* _GOAL OF THE EXERCISE_
Output every line of the records below as a numbered list, omitting blank lines.

* _Data listing_
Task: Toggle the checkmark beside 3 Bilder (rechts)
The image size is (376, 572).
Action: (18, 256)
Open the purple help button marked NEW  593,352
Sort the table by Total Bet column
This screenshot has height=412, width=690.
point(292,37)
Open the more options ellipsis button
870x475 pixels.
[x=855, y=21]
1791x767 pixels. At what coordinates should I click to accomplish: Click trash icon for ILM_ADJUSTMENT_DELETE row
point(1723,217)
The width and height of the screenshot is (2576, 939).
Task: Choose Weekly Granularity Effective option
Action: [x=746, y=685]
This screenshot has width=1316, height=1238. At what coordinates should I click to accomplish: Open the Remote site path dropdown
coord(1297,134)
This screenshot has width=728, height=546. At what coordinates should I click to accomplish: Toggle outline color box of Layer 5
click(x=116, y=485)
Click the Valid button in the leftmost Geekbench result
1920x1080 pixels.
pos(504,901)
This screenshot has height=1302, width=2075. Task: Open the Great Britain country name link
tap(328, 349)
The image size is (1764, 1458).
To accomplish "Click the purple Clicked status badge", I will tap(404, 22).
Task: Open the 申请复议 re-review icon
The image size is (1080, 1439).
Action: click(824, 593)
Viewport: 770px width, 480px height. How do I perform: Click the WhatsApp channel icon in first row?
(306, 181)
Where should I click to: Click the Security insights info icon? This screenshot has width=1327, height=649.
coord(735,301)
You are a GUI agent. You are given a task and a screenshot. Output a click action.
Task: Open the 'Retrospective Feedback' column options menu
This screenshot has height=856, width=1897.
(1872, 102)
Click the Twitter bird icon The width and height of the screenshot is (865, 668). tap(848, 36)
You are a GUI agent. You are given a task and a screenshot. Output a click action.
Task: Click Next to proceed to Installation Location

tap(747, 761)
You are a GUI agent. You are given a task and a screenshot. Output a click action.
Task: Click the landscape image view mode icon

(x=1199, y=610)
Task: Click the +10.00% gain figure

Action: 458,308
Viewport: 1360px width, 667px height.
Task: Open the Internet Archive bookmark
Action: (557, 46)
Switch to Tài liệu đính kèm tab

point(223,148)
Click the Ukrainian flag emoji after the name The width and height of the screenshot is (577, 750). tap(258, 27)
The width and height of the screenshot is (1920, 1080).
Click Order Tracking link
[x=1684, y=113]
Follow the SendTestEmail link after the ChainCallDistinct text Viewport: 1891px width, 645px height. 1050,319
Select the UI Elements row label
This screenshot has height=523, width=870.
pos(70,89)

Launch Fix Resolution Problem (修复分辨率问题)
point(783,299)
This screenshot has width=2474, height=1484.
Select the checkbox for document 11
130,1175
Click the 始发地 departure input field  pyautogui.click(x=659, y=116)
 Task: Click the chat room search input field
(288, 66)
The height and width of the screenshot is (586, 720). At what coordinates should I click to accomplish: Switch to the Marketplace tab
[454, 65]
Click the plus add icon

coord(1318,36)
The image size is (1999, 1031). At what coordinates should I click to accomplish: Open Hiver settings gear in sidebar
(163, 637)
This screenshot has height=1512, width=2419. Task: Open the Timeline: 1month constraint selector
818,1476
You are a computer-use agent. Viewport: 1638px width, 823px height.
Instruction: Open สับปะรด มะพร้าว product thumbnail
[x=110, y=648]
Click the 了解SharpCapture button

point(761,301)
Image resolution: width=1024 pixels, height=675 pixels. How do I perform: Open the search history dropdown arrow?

* _RESPONSE TO THE EXERCISE_
1. Task: Toggle the checkmark beside 3 Bilder (rechts)
2. The image size is (376, 572).
3. Action: (18, 256)
4. Open the purple help button marked NEW  593,352
5. Sort the table by Total Bet column
6. This screenshot has height=412, width=690.
7. point(292,37)
8. Open the more options ellipsis button
9. 870x475 pixels.
10. [x=855, y=21]
11. 1791x767 pixels. At what coordinates should I click to accomplish: Click trash icon for ILM_ADJUSTMENT_DELETE row
12. point(1723,217)
13. The width and height of the screenshot is (2576, 939).
14. Task: Choose Weekly Granularity Effective option
15. Action: [x=746, y=685]
16. This screenshot has width=1316, height=1238. At what coordinates should I click to accomplish: Open the Remote site path dropdown
17. coord(1297,134)
18. This screenshot has width=728, height=546. At what coordinates should I click to accomplish: Toggle outline color box of Layer 5
19. click(x=116, y=485)
20. Click the Valid button in the leftmost Geekbench result
21. 1920x1080 pixels.
22. pos(504,901)
23. This screenshot has height=1302, width=2075. Task: Open the Great Britain country name link
24. tap(328, 349)
25. The image size is (1764, 1458).
26. To accomplish "Click the purple Clicked status badge", I will tap(404, 22).
27. Task: Open the 申请复议 re-review icon
28. The image size is (1080, 1439).
29. Action: click(824, 593)
30. Viewport: 770px width, 480px height. How do I perform: Click the WhatsApp channel icon in first row?
31. (306, 181)
32. Where should I click to: Click the Security insights info icon? This screenshot has width=1327, height=649.
33. coord(735,301)
34. You are a GUI agent. You are given a task and a screenshot. Output a click action.
35. Task: Open the 'Retrospective Feedback' column options menu
36. This screenshot has height=856, width=1897.
37. (1872, 102)
38. Click the Twitter bird icon The width and height of the screenshot is (865, 668). tap(848, 36)
39. You are a GUI agent. You are given a task and a screenshot. Output a click action.
40. Task: Click Next to proceed to Installation Location
41. tap(747, 761)
42. You are a GUI agent. You are given a task and a screenshot. Output a click action.
43. Task: Click the landscape image view mode icon
44. (x=1199, y=610)
45. Task: Click the +10.00% gain figure
46. Action: 458,308
47. Viewport: 1360px width, 667px height.
48. Task: Open the Internet Archive bookmark
49. Action: (557, 46)
50. Switch to Tài liệu đính kèm tab
51. point(223,148)
52. Click the Ukrainian flag emoji after the name The width and height of the screenshot is (577, 750). tap(258, 27)
53. The width and height of the screenshot is (1920, 1080).
54. Click Order Tracking link
55. [x=1684, y=113]
56. Follow the SendTestEmail link after the ChainCallDistinct text Viewport: 1891px width, 645px height. 1050,319
57. Select the UI Elements row label
58. This screenshot has height=523, width=870.
59. pos(70,89)
60. Launch Fix Resolution Problem (修复分辨率问题)
61. point(783,299)
62. This screenshot has width=2474, height=1484.
63. Select the checkbox for document 11
64. 130,1175
65. Click the 始发地 departure input field  pyautogui.click(x=659, y=116)
66.  Task: Click the chat room search input field
67. (288, 66)
68. The height and width of the screenshot is (586, 720). At what coordinates should I click to accomplish: Switch to the Marketplace tab
69. [454, 65]
70. Click the plus add icon
71. coord(1318,36)
72. The image size is (1999, 1031). At what coordinates should I click to accomplish: Open Hiver settings gear in sidebar
73. (163, 637)
74. This screenshot has height=1512, width=2419. Task: Open the Timeline: 1month constraint selector
75. 818,1476
76. You are a computer-use agent. Viewport: 1638px width, 823px height.
77. Instruction: Open สับปะรด มะพร้าว product thumbnail
78. [x=110, y=648]
79. Click the 了解SharpCapture button
80. point(761,301)
81. Image resolution: width=1024 pixels, height=675 pixels. How do I perform: Open the search history dropdown arrow?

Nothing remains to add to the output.